### Work to be completed
Answer these from the Parkinson's disease article:
(a) What share of Parkinson's cases in Arabs, North Africans and Jews does the identified mutation account for?
(b) In which journal is the finding described?
(c) Who is director of the University of California at San Francisco's Institute of Human Genetics?

### Provided text
· · · · ·
PARKINSON'S DISEASE Researchers identify genetic mutation



Should people be offered genetic tests?
WASHINGTON POST
Researchers said Wednesday they have identified a single genetic mutation that accounts for more than 20 percent of all cases of Parkinson's disease in Arabs, North Africans and Jews, a big surprise for a major disease in which genetics was thought to play a relatively minor role.
Although the mutation is rare in people with ethnic roots outside the Middle East, its discovery raises the prospect that undiscovered mutations may be major causes of Parkinson's in other groups.
"Genetics are going to be a lot more important in Parkinson's than people have appreciated," said study leader Susan Bressman, a neurologist at Albert Einstein College of Medicine and Beth Israel Medical Center in New York.
The finding -- described in a pair of reports in today's New England Journal of Medicine -- could help reveal at last the mysterious underpinnings of Parkinson's, which causes tremors, rigidity and mental decline, and is growing more common as the population ages.
But it also raises the delicate question of whether some people should be offered tests to see if they harbor the predisposing glitch -- a tough call since there is no known way to prevent the disease.
Ethnic connection
In this era of Arab-Israeli tensions, the discovery of shared genetic flaws might even serve as a small olive branch, scientists said.
"Yasser Arafat once said we are all cousins. Well, it's the truth," said Neil Risch, director of the University of California at San Francisco's Institute of Human Genetics.
· · · · ·
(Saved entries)
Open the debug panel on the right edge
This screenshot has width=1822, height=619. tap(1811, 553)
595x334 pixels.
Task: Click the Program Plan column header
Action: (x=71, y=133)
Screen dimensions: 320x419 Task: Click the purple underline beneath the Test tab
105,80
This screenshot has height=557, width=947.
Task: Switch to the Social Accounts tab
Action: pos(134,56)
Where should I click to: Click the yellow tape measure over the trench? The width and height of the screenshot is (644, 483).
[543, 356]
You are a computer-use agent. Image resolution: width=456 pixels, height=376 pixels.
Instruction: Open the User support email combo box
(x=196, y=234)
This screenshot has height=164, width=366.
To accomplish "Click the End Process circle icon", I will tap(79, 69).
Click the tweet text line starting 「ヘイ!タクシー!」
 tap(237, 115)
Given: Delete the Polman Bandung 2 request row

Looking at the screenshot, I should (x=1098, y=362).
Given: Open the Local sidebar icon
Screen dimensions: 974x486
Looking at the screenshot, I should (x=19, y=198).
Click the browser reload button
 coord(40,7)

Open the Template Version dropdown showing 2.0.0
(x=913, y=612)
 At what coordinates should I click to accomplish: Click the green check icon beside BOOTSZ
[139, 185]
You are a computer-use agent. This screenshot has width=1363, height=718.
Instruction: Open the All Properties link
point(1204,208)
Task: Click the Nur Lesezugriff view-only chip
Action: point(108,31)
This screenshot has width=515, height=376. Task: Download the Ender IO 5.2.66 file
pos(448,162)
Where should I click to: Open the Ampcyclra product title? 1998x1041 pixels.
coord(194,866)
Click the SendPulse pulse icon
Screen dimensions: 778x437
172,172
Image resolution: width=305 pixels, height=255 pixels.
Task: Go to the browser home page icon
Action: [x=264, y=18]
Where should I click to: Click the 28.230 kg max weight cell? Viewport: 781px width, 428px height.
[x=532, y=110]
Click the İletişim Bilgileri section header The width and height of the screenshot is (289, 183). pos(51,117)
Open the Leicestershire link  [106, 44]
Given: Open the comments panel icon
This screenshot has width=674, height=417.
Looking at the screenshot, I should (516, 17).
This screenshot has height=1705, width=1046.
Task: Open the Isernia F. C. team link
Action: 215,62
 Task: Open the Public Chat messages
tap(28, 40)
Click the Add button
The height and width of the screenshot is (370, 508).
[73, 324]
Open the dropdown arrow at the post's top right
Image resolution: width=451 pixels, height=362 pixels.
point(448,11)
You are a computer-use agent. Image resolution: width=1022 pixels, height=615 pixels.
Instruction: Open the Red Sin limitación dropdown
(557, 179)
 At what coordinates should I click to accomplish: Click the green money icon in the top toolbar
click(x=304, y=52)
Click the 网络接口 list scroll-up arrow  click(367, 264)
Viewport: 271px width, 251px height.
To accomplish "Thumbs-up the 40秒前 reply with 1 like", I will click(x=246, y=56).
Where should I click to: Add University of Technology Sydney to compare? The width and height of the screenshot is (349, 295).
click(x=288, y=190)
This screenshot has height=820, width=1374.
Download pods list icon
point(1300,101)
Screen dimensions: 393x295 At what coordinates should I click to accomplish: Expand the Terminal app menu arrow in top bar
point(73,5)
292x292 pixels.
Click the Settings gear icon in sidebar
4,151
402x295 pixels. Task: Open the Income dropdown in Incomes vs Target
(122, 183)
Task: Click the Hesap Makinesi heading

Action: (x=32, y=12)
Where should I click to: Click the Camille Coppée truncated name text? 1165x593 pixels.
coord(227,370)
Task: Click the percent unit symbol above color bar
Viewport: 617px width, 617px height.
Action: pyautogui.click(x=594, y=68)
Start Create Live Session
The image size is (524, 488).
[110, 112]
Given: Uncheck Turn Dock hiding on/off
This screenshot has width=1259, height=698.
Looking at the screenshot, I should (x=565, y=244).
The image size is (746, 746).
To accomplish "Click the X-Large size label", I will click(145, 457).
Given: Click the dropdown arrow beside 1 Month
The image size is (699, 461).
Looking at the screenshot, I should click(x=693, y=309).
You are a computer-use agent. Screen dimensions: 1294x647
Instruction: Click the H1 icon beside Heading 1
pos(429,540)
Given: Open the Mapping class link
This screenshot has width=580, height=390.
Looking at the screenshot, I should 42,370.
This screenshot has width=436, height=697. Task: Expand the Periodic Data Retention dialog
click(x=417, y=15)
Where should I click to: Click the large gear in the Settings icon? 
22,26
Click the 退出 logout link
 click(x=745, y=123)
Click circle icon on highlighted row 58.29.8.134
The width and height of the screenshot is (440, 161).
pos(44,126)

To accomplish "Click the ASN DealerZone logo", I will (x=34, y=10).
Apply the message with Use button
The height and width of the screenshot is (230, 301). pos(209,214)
· · · · ·
### Task answer
(a) More than 20 percent
(b) The New England Journal of Medicine
(c) Neil Risch